しかし、ここで気を付けたいのは、NCAAの一つの特徴である「スポーツ産業との連携」の部分が強調されがちであること、そしてそのために、日本の大学スポーツがまず第一に取り入れるべきNCAAの本質の部分が後回しになるリスクがあるということです。

 

確かに我々がメディアを通じて見るアメリカの大学スポーツは、いかにもしっかりした経済的基盤の上にあり、潤沢な資金によって素晴らしい環境が学生に与えられているように見えます。これは間違いのない事実で、日本も究極このレベルに行きたいところです。

 

ただ、NCAAがいろいろと課題を抱えながら100年以上も成長を続けてきた根源にあるのはむしろ「大学スポーツは大学教育の一環であり、各大学はスポーツ教育に自ら責任を持つ」というフィロソフィなのです。日本の「部活動は学生が自分たちで集まってやっている」という定義とは対極にあります。

 

これが基本ですから、NCAAは加盟大学に「安全対策を含めたスポーツ環境の維持・向上のため必要な投資を行う」ことを求めます。また教育の一環と位置付けるからこそ、学生に対しては「スポーツと学業の両立」を求め、もし学生が一定以下の学業成績になった場合はNCAA主催の試合には出場停止となります。

 

しかしながら各大学が「安全対策を含めたスポーツ環境の維持・向上のため必要な投資を行う」ことは決してたやすいことではありません。NCAAがメディアを含むスポーツ産業との連携を進めた理由のひとつがこの投資のための資金を調達することでした。各大学とNCAAは協力し、大学スポーツの持つ価値を活用し、そのイベント等を通して様々な形で市場から収入を得る工夫をしてきました。この収入の多くの部分は加盟する大学のスポーツ環境向上のために費やされることになるのです。

 

こうした投資を進めることで大学のスポーツがますます興隆し、優れたアスリートが集まり、そのブランド価値が上がり、さらにそれが収入に結び付くというポジティブな循環を作ってきたのがNCAAです。またこの活動は結果として大学のブランディングの向上や学生のプライド・帰属意識の向上にも大きく貢献しています。

 

NCAAにはもうひとつ特徴があります。それは、NCAAに加盟しているのは、あくまでこのNCAAの考え方に共感した大学だけだということです。NCAAには1,200近くの大学が加盟しており、競技数で23、学生数で46万人という巨大な団体ですが、それでもすべてではありません。大学の中には「学業中心」「研究中心」の位置づけを選びNCAAには参加していないところも数多くあるのです。

 

ですので、「NCAAが加盟大学にスポーツを大学教育の一環とすることを求める」というよりも、本質は「スポーツを大学教育の一環とする大学が自主的に集まってNCAAを作っている」と言うのが正しいでしょう。

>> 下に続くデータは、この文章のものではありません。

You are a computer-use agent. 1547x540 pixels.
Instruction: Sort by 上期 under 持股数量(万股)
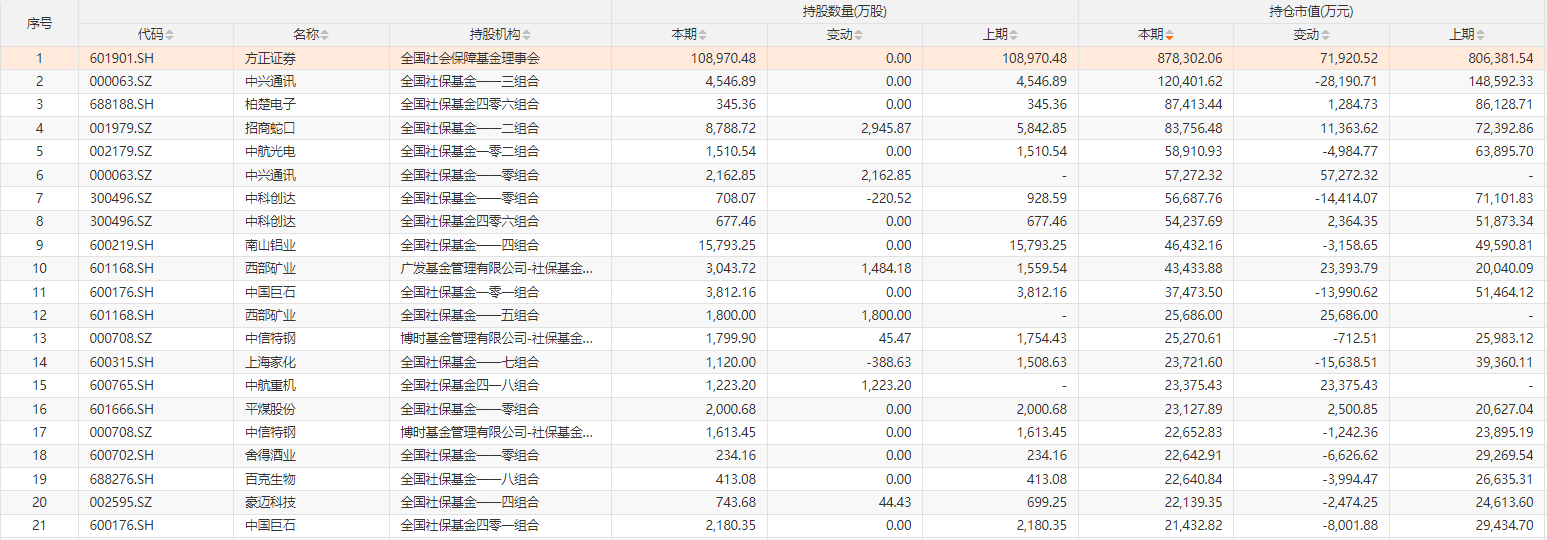[1013, 35]
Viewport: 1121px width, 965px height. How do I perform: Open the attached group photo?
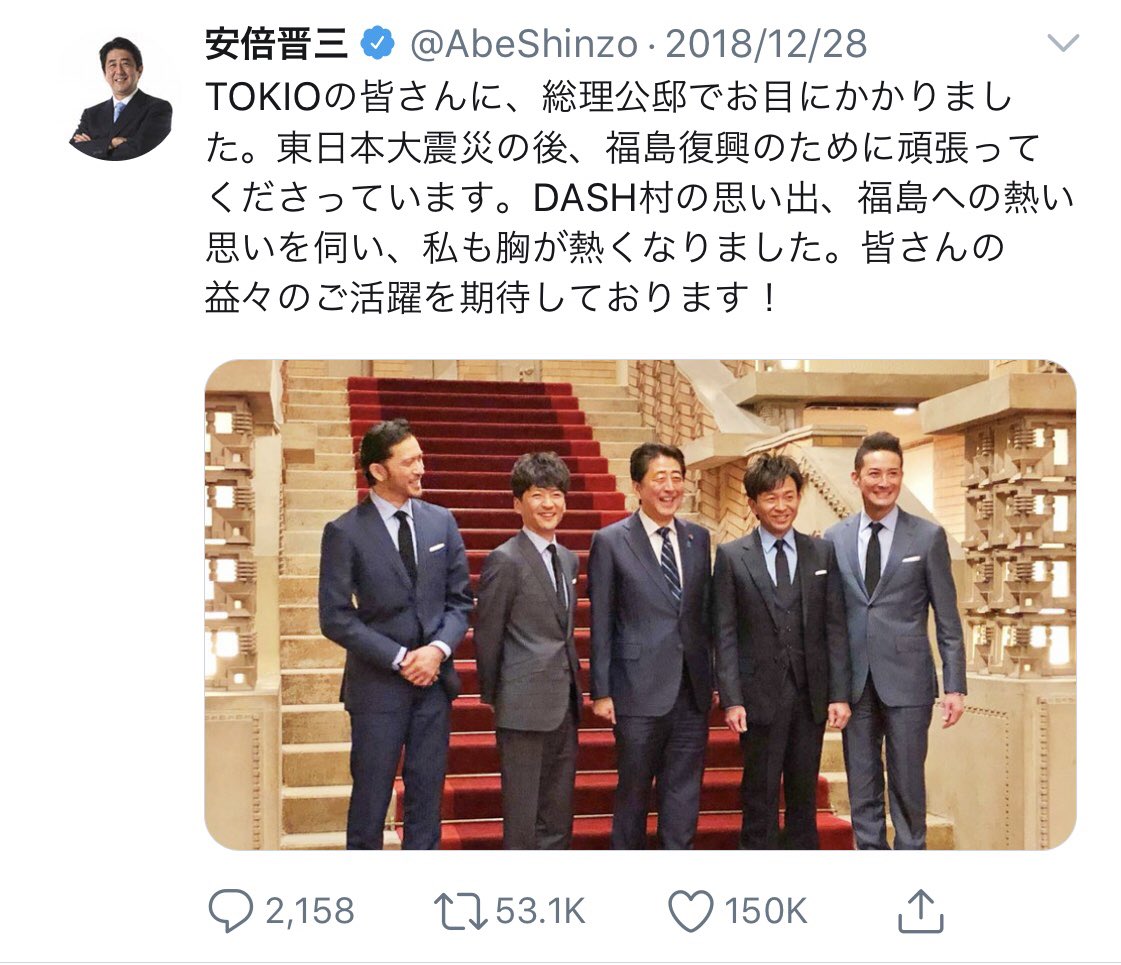pyautogui.click(x=640, y=605)
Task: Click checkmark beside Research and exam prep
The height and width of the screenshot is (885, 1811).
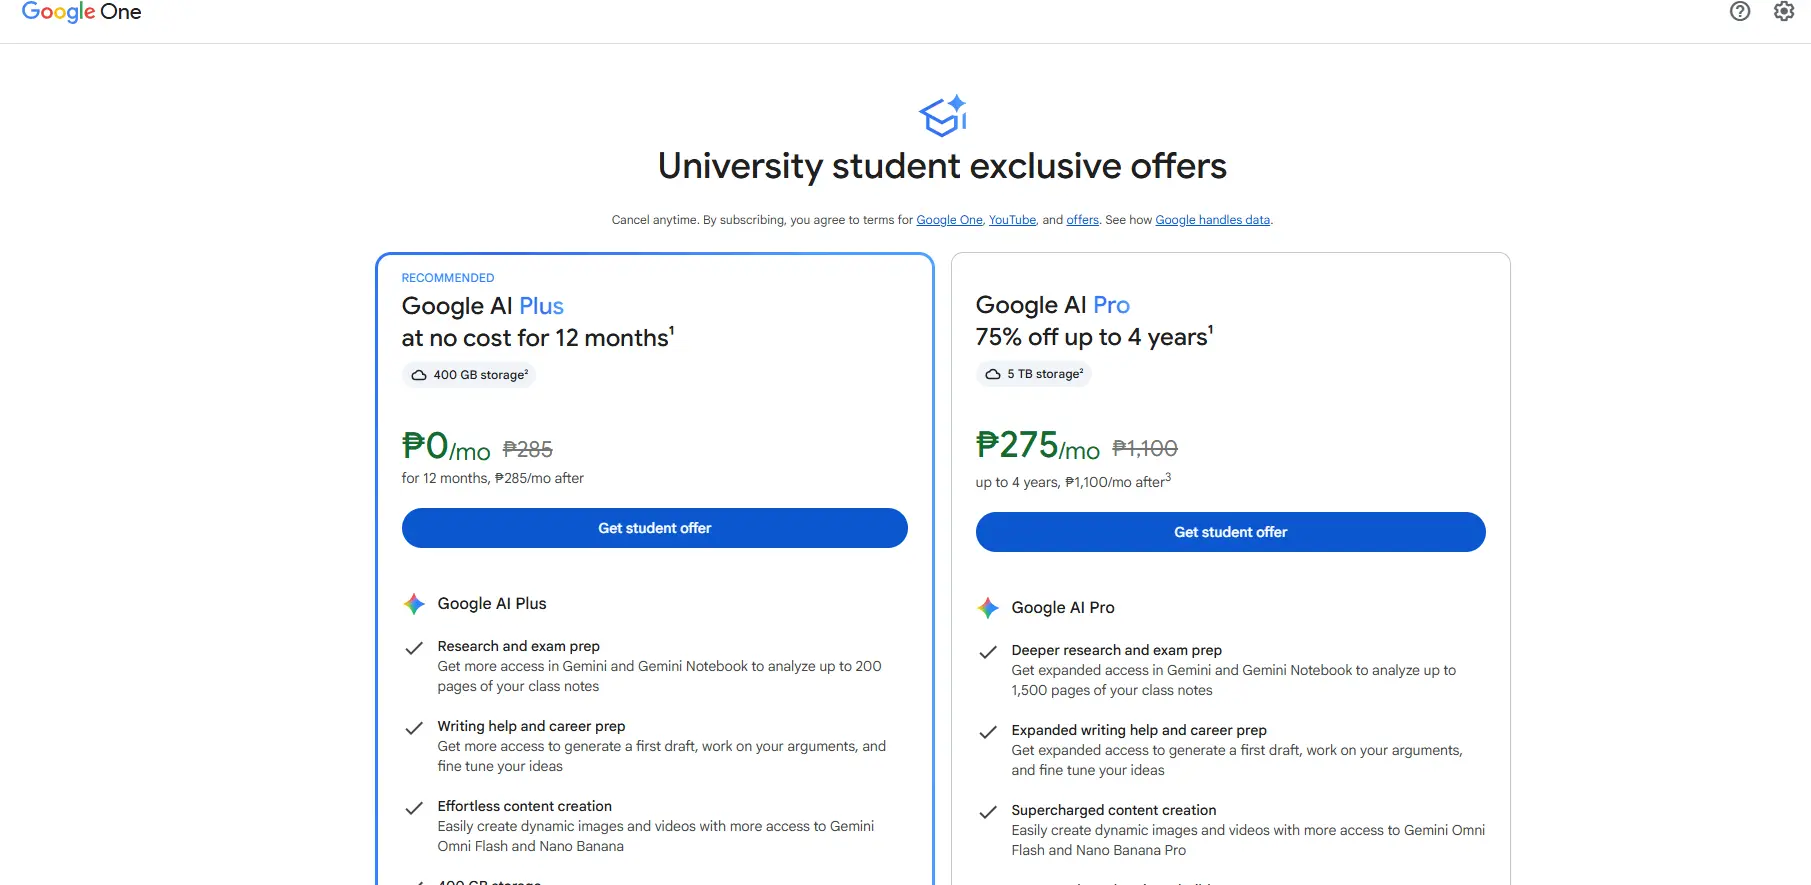Action: tap(413, 648)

NCAAはあくまでサポート役なのです。だからこそ100年にわたり、いろんな苦難を超えつつ、一貫したフィロソフィを維持してきたのだと思います。

 

今のNCAAの形をそのままということはないにしても、日本にもしこのような考え方が導入されるのであればとてもうれしいことです。ただ、その道のりは簡単ではない気がします。

 

さきほどUNIVAS(㈳大学スポーツ協会)にすでに223大学が参加しているとご紹介しましたが、それぞれの大学がNCAAの掲げるような「スポーツを大学教育の一環として認める」という体制に移行しなければなりません。しかし、個々の大学にとってこれは経営理念上の根源的な変更であり、また相当なレベルの投資を今後恒常的に行う覚悟を持たなければならないディシジョンでもあります。

 

この投資は物理的な環境に対してだけではありません。大学が毎年責任持ってスポーツ教育を進めていくためには、それを担当する組織を作り、人的な投資も行わなければならず、毎年ランニングコストが発生することになります。決して少額の投資ではありません。

 

もうひとつ乗り越えなければならない課題が、すでに加盟している34の競技団体とUNIVASとの関係です。上記に述べました各大学の経済的負担を考えても、UNIVASがリーダーシップを発揮してNCAA的な資金調達能力をつけていくことが必須かと考えますが、これはその内容からいって、既存の競技団体と相当に綿密な話し合いが必要なプロセスになります。日本の大学スポーツ興隆のためという一点においてぜひ大同団結をしていただきたいところです。

 

いずれにしても、社会が動き大学スポーツの環境を改善することは喫緊の課題ですので、UNIVASがそのリーダーシップを発揮されることを心より願っています。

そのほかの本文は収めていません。